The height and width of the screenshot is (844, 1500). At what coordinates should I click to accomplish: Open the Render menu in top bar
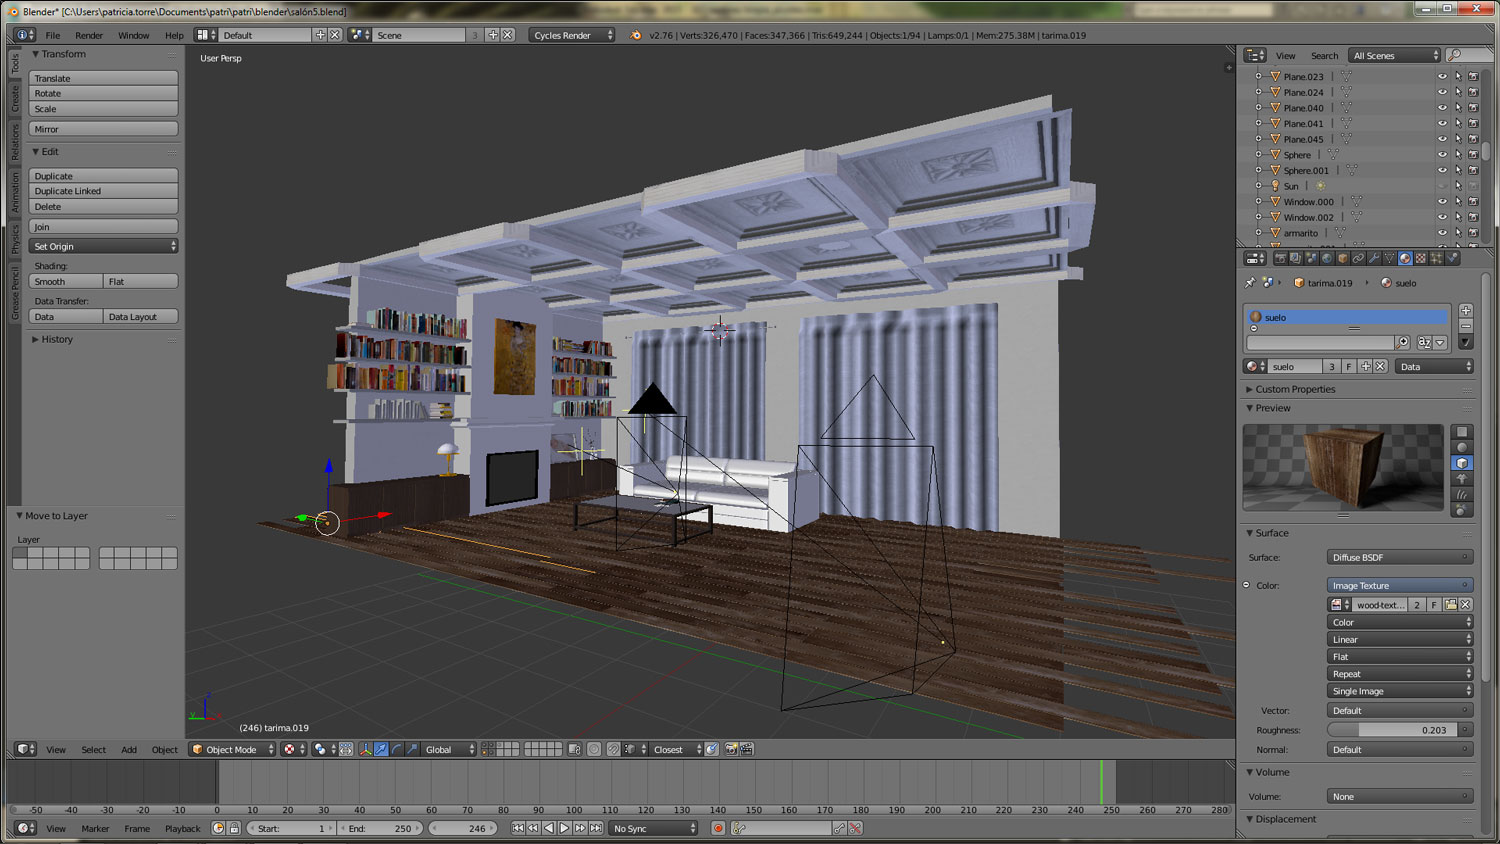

======

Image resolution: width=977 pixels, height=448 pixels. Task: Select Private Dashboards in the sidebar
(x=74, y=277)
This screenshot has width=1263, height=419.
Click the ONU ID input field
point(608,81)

======

Action item:
Lines containing "screenshot" in the records above: how many are there? Give only the number.

Exercise result:
2